Goal of the exercise = Retype the lines below exactly, from the one that contains "Image resolution: width=1229" through the last, and leave every picture out.

Extracted material =
=====

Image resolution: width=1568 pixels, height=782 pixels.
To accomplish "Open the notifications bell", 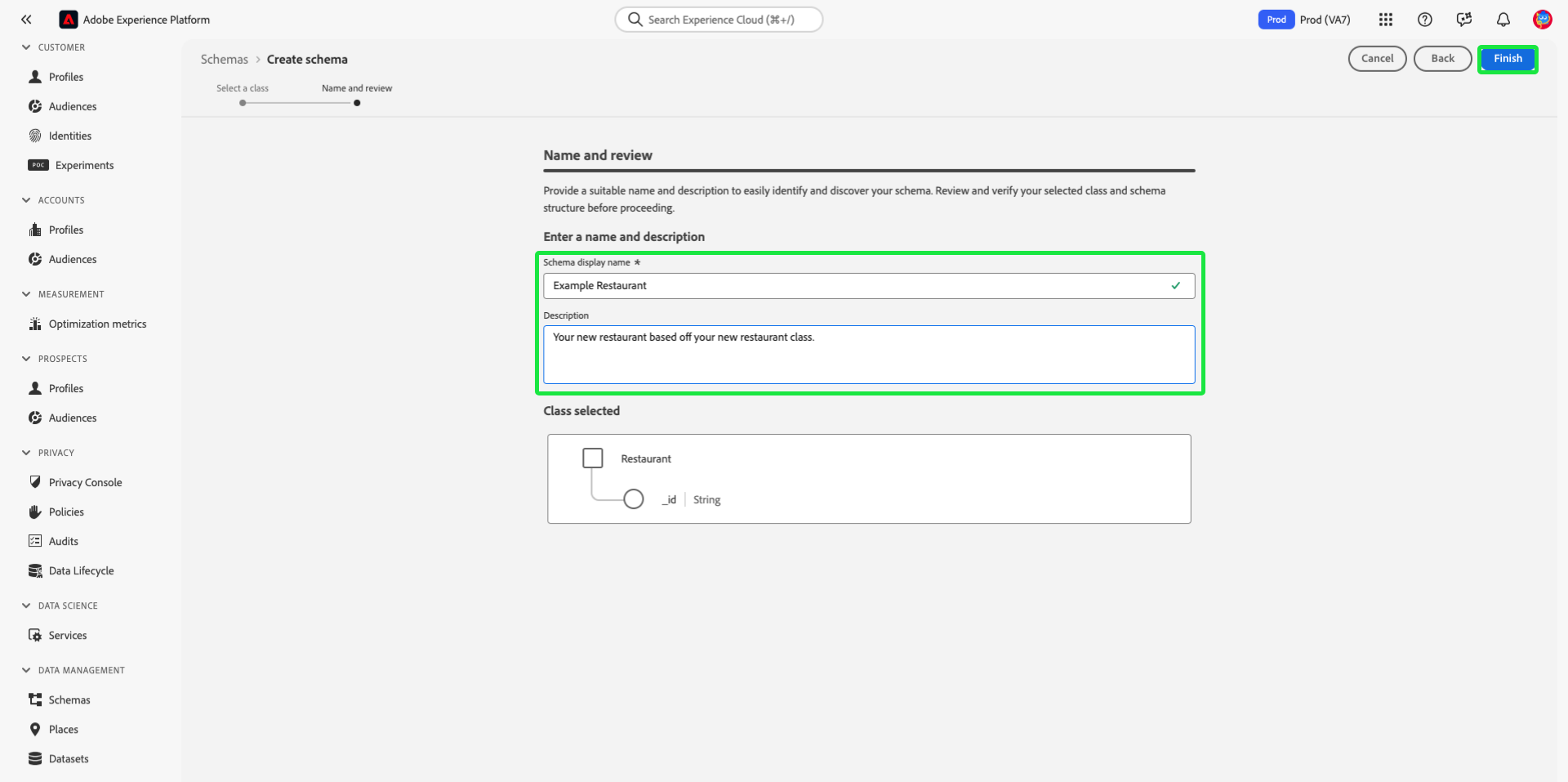I will [x=1503, y=20].
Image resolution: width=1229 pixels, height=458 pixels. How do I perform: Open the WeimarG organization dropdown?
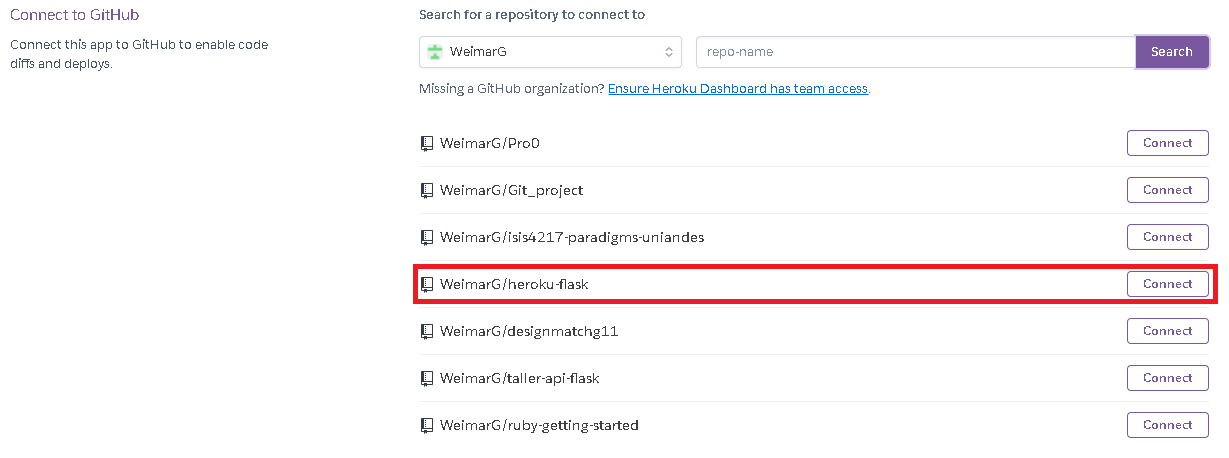click(x=550, y=52)
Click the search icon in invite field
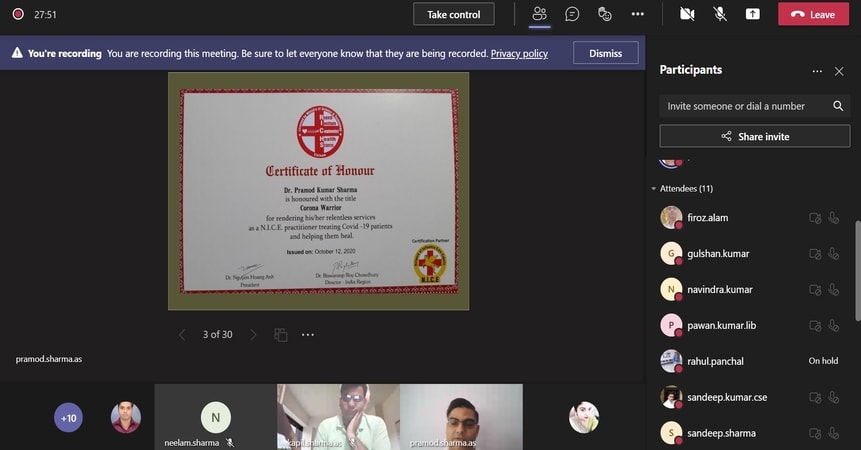This screenshot has height=450, width=861. point(838,106)
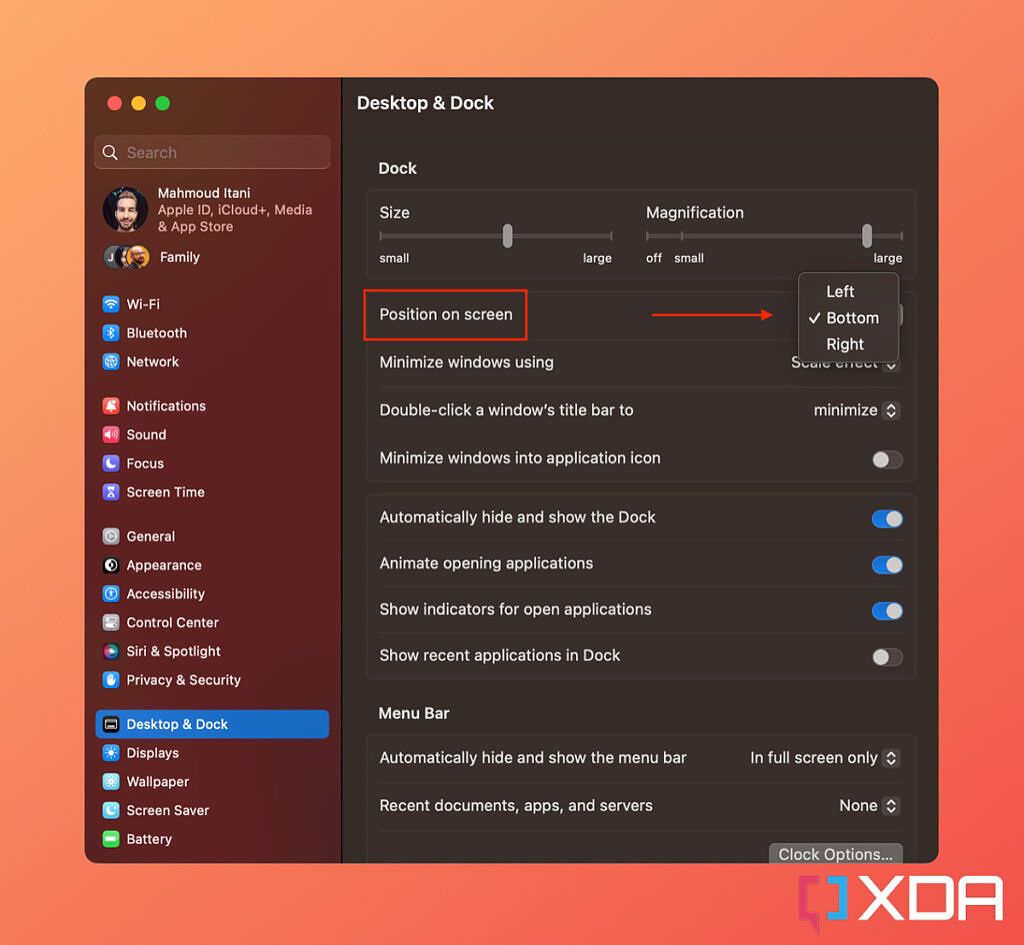
Task: Open the Minimize windows using dropdown
Action: pyautogui.click(x=845, y=363)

=====

Answer box =
Image resolution: width=1229 pixels, height=458 pixels. How do I perform: Open the WeimarG organization dropdown?
click(x=550, y=52)
Click the search icon in invite field
This screenshot has height=450, width=861. point(838,106)
Task: Open the Minimize windows using dropdown
Action: pyautogui.click(x=845, y=363)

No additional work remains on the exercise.